* What this task involves
In the entries below, find the line with "[ساعت مچی زنانه سیتیزن مدل EM0674-81A]" and the line with "EV Update (783, 399)"; give again those lines and every line between them, exactly.

○ ○ ○ ○

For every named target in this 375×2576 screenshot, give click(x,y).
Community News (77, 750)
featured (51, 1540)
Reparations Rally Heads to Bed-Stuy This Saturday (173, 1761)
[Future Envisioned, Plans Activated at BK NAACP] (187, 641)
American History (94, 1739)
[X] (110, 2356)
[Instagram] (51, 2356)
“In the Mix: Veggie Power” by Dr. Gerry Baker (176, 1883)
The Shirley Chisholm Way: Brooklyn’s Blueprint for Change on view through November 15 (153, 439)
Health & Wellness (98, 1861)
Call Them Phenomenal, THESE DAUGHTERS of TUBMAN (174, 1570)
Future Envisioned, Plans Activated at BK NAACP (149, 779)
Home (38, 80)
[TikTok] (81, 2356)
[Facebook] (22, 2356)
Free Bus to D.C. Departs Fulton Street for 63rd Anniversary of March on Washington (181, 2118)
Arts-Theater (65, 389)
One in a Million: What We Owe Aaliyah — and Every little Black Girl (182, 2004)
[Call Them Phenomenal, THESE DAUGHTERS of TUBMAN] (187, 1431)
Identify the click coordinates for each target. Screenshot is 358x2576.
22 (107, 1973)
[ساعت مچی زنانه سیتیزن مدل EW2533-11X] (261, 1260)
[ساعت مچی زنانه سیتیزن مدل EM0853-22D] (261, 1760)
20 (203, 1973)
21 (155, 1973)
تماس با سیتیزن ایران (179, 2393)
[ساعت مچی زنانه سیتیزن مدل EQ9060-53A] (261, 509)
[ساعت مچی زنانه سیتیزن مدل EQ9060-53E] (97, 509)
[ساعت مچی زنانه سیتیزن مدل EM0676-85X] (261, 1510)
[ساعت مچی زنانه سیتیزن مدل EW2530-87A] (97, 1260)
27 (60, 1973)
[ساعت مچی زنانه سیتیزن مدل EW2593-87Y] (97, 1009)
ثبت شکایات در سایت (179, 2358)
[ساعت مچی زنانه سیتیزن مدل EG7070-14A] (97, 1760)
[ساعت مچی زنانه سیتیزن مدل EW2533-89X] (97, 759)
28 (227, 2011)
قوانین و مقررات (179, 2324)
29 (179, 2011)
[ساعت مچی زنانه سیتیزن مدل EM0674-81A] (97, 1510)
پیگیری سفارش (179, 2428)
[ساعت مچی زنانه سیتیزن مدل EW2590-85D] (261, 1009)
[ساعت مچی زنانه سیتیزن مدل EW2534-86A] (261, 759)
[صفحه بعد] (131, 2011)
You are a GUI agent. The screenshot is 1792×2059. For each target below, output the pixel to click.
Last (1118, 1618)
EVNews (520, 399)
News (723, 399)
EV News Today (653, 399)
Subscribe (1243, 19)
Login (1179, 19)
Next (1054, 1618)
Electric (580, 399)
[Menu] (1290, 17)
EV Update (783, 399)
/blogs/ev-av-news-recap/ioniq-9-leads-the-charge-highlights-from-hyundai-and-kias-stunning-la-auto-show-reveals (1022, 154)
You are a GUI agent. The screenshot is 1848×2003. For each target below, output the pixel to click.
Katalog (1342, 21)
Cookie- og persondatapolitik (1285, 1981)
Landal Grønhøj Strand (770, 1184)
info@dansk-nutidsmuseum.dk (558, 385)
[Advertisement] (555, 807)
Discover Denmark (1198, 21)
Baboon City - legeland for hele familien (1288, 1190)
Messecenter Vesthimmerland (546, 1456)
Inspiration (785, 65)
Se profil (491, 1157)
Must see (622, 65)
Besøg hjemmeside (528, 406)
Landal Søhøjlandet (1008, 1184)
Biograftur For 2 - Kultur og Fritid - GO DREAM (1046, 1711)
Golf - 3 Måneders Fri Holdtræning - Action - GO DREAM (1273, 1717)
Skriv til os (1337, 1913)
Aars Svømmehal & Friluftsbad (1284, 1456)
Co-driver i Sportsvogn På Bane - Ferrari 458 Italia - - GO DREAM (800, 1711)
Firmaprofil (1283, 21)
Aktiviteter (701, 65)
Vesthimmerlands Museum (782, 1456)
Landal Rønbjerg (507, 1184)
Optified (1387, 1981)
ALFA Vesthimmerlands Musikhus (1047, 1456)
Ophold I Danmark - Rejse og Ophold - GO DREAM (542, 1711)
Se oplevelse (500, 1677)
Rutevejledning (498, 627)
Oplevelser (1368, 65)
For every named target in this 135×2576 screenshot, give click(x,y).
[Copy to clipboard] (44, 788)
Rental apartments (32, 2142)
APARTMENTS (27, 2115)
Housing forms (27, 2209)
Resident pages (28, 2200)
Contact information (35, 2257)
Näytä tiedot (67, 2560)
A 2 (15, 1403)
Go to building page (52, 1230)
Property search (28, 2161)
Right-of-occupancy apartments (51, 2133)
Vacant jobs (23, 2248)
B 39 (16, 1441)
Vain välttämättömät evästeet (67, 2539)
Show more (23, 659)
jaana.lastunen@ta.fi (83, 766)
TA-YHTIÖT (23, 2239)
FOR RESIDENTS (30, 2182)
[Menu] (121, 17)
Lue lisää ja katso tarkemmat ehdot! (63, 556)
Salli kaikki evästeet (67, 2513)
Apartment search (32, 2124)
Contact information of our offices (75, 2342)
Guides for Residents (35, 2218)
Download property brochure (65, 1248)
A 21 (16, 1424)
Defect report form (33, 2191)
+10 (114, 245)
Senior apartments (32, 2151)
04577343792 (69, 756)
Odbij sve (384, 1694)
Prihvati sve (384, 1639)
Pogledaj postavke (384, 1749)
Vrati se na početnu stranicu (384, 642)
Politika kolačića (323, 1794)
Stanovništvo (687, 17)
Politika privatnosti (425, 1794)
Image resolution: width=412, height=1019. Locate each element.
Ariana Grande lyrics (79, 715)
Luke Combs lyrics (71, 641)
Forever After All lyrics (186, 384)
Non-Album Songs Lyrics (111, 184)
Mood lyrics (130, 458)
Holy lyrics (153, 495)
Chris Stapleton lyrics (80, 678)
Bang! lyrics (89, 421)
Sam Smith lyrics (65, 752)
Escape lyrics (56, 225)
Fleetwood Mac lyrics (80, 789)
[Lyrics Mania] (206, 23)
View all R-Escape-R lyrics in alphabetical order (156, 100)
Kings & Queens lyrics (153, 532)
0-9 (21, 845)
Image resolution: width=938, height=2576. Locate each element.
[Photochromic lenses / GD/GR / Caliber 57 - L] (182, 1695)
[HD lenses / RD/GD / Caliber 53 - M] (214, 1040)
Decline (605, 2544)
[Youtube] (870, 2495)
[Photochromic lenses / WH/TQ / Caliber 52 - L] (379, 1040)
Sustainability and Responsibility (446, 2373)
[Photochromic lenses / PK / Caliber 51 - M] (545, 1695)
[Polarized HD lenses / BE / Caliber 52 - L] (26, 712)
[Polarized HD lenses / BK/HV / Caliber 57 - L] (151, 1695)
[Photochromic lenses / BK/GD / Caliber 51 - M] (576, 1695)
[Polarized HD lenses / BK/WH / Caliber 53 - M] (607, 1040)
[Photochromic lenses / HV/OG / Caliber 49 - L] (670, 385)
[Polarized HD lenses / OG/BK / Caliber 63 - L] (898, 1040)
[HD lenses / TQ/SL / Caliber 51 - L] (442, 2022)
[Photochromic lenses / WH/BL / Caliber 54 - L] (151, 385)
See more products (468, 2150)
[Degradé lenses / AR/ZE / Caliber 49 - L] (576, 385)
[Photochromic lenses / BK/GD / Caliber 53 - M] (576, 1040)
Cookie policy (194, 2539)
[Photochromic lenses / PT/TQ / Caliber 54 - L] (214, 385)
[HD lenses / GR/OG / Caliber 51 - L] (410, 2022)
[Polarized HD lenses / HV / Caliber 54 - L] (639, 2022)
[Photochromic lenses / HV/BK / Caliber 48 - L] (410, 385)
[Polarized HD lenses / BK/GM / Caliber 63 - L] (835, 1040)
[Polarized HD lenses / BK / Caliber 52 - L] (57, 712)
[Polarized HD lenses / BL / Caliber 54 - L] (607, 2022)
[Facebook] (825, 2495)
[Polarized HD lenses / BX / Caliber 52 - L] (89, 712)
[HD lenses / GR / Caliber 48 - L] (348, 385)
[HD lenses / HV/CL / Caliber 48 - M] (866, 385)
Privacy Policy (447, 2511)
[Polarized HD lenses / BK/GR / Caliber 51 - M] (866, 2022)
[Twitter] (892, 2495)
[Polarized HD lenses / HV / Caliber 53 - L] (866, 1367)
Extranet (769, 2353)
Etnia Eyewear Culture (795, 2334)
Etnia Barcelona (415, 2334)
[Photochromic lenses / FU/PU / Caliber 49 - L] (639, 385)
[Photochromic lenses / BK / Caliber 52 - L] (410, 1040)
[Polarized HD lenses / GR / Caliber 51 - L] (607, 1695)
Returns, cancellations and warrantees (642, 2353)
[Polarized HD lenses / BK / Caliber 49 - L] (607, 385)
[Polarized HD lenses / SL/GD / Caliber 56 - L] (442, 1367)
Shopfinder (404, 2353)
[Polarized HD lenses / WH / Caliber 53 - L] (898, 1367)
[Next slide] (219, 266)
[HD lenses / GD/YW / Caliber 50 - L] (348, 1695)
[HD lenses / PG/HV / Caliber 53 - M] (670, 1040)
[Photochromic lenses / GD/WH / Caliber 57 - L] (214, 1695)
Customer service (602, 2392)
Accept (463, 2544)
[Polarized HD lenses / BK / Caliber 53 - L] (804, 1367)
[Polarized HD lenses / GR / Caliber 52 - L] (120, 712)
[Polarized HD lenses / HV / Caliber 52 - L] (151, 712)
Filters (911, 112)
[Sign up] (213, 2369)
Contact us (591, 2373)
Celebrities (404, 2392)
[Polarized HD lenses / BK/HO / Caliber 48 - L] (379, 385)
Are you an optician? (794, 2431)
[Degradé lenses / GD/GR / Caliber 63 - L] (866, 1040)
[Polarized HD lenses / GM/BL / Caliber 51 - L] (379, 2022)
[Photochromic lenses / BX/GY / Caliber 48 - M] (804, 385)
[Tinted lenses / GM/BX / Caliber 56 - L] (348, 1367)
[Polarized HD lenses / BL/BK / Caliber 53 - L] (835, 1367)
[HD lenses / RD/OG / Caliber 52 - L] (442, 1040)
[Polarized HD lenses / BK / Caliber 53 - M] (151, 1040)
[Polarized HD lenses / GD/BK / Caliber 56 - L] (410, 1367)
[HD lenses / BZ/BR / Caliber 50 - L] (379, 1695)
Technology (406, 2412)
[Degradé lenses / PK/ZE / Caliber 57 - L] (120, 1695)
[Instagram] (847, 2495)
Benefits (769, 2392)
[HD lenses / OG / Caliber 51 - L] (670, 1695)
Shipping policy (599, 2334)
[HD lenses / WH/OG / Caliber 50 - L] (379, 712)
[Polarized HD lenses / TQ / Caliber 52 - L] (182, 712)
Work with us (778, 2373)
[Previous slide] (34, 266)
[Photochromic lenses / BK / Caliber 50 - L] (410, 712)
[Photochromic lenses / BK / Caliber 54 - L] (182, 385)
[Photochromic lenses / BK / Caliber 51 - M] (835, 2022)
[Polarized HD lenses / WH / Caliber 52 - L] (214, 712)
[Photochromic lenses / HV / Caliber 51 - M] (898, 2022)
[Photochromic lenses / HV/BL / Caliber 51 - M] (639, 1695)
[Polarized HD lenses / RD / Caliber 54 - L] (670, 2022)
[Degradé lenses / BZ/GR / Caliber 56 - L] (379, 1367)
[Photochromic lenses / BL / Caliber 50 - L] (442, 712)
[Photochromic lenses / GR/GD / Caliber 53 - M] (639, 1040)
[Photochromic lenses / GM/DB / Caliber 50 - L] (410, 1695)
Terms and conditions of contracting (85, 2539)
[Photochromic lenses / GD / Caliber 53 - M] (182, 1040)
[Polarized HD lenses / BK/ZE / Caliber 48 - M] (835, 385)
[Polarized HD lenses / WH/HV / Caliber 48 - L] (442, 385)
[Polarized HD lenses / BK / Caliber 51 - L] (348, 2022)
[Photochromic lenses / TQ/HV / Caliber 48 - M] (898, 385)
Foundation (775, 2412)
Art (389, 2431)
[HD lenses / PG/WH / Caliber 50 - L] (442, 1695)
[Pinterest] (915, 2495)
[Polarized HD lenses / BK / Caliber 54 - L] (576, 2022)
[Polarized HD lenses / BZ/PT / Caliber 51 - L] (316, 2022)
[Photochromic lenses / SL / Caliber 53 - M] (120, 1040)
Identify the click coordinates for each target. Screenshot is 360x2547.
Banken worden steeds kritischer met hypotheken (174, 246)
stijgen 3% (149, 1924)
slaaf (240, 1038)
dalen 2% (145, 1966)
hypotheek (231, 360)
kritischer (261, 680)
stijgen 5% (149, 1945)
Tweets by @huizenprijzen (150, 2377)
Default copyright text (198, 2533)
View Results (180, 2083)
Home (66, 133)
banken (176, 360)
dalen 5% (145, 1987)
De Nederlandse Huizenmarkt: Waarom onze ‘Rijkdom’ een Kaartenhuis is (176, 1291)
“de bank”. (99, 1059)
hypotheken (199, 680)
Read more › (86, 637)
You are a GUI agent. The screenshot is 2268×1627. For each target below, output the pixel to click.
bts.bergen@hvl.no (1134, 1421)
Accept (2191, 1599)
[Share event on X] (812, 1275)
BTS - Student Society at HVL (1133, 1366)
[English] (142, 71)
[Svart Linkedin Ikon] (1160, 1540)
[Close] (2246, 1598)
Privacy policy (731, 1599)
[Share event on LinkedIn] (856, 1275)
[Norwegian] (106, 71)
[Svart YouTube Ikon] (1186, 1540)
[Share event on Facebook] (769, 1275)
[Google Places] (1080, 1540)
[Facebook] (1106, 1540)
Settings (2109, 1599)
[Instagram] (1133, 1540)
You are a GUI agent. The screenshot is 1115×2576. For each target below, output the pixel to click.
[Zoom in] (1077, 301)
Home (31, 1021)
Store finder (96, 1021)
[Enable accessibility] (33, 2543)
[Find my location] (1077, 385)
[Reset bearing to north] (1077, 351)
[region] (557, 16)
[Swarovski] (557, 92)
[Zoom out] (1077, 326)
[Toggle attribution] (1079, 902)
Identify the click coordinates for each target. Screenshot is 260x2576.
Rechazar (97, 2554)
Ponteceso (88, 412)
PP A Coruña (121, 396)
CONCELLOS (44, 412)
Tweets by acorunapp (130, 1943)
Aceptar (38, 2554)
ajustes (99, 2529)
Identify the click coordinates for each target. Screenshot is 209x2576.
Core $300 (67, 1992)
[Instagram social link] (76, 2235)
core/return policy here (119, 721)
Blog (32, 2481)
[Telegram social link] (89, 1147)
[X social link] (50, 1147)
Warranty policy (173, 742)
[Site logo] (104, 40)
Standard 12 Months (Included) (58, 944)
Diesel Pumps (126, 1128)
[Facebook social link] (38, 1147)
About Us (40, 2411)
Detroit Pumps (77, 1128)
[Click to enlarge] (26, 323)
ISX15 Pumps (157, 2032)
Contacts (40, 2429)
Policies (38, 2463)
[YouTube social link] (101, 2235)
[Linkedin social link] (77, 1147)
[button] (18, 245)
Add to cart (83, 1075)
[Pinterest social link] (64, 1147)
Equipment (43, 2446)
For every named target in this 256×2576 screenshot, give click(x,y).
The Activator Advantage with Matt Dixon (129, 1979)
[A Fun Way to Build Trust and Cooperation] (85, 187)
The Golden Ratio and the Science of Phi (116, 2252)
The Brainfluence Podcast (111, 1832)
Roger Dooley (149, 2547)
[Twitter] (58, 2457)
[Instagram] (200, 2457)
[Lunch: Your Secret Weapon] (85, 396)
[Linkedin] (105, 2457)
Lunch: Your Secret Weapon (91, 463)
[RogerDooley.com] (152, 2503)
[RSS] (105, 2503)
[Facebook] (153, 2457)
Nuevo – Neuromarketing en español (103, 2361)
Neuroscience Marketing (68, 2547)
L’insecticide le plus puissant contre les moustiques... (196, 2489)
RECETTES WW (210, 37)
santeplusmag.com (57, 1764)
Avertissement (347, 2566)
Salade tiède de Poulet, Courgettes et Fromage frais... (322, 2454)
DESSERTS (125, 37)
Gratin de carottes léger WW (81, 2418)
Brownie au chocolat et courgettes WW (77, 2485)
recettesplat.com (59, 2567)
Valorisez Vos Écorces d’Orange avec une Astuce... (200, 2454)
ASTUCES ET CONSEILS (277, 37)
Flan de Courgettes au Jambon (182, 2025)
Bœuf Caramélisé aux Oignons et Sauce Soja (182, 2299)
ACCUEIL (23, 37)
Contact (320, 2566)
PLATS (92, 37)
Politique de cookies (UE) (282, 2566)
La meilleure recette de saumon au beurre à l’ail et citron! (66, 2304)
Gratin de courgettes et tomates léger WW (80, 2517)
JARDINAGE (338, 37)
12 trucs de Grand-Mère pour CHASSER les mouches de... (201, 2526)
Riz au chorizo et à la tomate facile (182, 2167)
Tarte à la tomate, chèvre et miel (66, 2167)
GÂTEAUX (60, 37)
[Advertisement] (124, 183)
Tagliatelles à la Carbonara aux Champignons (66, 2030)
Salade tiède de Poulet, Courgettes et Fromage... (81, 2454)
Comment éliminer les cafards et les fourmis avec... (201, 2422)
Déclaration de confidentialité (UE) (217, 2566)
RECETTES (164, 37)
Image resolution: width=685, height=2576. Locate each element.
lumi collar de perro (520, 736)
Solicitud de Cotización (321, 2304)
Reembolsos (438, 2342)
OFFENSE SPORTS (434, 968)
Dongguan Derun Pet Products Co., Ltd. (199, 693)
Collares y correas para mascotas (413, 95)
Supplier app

○ ○ ○ ○

* Solution to this exercise
[ساعت مچی زنانه سیتیزن مدل EM0674-81A] (97, 1510)
پیگیری سفارش (179, 2428)
[ساعت مچی زنانه سیتیزن مدل EW2590-85D] (261, 1009)
[ساعت مچی زنانه سیتیزن مدل EW2534-86A] (261, 759)
[صفحه بعد] (131, 2011)
You are a GUI agent. The screenshot is 1792×2059. For each target below, output the pixel to click.
Last (1118, 1618)
EVNews (520, 399)
News (723, 399)
EV News Today (653, 399)
Subscribe (1243, 19)
Login (1179, 19)
Next (1054, 1618)
Electric (580, 399)
[Menu] (1290, 17)
EV Update (783, 399)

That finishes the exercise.